Merlin, you have a lot of feelings. I should be paid by the minute for reading them.

 

Kidding. Sort of. What I’m really trying to say is… I think it’s better not to be fake. It doesn’t matter how ‘horrible’ you are. I’m used to lying, to insulting people to push them away, and recently, I’ve stopped that. Or, I've been trying to. Recently, I’ve felt happier being myself. Now, I know you’re saying you’re the exact opposite of me, bad pretending to be good, but you can’t be that bad. Anyway, I don’t think truly awful people reflect on themselves that much. I know I never used to. Everyone has secrets, parts of them they close off to the world. You may find that you can make truer connections with people if you're honest.

 

I know, I’m basically Yoda.

 

I’m not going to go into specifics.
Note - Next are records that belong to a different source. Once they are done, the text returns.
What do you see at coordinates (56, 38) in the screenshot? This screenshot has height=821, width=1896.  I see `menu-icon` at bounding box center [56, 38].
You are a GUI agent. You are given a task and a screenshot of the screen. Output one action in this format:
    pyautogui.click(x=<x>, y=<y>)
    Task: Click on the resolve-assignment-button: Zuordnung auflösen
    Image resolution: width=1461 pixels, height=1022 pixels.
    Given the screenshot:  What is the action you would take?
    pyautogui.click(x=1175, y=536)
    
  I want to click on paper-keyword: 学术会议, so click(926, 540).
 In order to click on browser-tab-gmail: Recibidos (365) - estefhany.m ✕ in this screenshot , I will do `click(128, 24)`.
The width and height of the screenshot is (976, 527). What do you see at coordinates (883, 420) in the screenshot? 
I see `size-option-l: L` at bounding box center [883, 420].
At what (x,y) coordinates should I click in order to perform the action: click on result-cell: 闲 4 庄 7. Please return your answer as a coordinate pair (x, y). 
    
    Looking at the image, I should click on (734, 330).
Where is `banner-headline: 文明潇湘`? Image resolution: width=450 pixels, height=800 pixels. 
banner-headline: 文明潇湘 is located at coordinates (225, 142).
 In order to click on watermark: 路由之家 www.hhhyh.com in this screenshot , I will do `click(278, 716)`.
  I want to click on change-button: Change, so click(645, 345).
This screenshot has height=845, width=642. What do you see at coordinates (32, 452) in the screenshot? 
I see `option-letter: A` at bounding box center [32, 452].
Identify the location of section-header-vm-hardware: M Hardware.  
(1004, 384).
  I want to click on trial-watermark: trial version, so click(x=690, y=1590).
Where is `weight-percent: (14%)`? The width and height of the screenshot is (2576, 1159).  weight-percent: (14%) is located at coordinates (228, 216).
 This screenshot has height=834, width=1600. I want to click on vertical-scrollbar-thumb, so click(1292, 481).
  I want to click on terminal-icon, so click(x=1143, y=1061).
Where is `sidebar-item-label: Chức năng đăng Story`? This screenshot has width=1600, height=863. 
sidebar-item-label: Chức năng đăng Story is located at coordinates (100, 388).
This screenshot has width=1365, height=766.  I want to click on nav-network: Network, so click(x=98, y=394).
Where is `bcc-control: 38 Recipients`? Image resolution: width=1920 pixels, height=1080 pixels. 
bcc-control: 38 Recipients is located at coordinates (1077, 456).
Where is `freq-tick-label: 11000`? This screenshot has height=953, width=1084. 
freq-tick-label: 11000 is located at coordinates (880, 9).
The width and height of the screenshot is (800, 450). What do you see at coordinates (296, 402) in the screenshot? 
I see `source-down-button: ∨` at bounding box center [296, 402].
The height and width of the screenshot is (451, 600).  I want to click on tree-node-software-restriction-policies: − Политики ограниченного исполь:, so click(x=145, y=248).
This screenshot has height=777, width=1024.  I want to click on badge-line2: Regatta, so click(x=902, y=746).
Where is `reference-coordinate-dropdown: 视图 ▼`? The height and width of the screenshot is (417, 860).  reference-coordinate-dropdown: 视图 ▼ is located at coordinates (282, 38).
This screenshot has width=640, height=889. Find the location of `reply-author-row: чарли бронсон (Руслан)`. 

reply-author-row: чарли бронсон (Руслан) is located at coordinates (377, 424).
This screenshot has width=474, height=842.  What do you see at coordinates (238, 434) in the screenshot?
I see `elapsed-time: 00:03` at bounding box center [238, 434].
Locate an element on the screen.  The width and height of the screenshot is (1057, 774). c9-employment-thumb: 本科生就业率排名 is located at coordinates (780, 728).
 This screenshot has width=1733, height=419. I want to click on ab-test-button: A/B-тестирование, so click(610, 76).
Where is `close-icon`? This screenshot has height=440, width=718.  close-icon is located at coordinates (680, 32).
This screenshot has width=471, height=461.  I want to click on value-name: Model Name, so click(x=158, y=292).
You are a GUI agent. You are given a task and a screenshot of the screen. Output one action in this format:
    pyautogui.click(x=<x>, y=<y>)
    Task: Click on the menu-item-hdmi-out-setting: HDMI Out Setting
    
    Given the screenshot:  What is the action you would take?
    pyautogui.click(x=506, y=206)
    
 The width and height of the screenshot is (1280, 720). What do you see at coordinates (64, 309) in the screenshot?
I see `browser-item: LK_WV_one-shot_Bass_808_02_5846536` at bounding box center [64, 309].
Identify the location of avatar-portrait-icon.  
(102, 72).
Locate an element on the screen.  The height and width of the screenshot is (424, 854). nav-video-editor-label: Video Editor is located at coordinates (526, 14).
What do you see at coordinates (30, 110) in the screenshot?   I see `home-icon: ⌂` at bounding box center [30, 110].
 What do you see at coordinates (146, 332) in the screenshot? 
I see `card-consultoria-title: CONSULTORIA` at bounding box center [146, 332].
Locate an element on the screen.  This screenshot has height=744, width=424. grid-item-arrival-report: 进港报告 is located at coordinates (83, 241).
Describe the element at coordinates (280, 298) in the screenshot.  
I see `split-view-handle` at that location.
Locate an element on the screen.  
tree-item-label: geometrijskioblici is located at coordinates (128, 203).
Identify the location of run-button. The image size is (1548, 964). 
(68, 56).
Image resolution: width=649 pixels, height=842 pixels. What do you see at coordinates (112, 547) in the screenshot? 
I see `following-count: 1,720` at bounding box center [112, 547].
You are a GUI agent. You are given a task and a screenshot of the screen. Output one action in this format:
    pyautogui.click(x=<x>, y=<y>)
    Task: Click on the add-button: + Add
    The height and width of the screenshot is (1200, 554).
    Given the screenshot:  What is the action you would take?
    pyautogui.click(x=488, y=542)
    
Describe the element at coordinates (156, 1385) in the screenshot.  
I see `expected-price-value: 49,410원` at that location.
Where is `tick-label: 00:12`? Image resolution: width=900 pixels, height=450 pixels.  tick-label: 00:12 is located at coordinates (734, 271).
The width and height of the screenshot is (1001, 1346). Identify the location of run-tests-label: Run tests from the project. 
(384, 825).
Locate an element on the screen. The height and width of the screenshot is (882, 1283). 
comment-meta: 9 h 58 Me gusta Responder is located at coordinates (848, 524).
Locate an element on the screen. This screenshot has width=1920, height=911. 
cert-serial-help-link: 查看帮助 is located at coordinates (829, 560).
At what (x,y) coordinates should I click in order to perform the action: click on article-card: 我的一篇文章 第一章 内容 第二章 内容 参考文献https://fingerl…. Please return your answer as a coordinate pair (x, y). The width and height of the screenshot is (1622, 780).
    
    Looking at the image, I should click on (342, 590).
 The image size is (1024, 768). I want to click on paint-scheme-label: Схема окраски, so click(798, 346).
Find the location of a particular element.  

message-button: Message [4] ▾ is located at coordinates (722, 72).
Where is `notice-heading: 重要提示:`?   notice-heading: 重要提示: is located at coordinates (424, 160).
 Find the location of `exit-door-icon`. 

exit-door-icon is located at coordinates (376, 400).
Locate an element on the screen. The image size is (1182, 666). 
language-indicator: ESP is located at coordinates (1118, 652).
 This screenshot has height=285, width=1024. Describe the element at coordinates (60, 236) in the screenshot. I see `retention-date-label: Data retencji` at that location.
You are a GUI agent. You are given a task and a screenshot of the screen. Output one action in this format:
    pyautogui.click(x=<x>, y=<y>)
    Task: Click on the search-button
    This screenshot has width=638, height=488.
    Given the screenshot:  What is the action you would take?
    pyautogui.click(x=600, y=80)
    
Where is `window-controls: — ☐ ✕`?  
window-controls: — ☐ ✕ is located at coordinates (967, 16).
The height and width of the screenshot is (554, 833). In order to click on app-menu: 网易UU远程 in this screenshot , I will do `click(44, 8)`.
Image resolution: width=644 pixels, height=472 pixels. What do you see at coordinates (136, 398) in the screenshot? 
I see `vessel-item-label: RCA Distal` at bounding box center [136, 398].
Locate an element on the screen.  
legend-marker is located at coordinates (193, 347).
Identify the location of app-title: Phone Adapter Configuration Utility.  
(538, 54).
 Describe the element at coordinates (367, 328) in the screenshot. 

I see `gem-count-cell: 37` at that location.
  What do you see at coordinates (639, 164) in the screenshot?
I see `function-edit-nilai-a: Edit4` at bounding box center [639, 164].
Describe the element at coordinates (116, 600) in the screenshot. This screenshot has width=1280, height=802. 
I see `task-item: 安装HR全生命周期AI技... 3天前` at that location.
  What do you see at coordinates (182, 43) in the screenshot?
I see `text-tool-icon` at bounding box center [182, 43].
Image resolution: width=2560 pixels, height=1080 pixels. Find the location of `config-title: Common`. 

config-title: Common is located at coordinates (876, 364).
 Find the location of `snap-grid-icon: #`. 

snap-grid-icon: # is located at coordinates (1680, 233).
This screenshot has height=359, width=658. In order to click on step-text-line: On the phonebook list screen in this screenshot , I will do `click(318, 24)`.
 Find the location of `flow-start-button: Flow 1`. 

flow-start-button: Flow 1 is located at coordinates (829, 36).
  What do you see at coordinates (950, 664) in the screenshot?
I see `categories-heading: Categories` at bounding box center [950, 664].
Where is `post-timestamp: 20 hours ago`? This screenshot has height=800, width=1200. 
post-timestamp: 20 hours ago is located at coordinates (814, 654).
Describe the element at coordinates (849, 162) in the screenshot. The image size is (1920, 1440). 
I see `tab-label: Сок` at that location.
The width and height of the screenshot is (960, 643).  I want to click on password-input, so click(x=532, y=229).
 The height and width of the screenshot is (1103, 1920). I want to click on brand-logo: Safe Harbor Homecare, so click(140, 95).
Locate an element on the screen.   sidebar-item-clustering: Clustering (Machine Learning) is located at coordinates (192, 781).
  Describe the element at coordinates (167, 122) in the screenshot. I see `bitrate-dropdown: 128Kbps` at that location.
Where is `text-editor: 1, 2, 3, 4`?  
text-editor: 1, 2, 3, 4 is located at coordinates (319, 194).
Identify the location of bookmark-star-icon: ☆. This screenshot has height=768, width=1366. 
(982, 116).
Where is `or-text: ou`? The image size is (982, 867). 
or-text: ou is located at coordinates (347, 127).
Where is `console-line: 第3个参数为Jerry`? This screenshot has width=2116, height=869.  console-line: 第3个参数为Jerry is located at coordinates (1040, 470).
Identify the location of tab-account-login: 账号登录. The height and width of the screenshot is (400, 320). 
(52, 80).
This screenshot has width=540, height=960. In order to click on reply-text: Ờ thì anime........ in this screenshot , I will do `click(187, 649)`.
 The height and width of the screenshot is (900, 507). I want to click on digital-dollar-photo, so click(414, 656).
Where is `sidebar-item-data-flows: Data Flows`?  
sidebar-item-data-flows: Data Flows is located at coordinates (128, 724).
I don’t want to make it obvious who I am, but I think the worst type of crimes aren’t necessarily deeds we’d be expelled for.

 

Sincerely,

 

A Vague, Grumpy Bugger

 

 

The next day, after re-reading and scratching out a word here and there, Emmett still didn’t feel completely satisfied (should he add a metaphor to show off his writing skills?), but he figured he wasn’t writing a novel. He was writing to someone who, odds were, he didn’t know. Hogwarts was a big school. The communication was strange and risky—whoever had written him may never read the letter anyway—so, he shrugged, tucked it into the armor (concealed more carefully now that the person was writing back), and once again, slipped out to safety.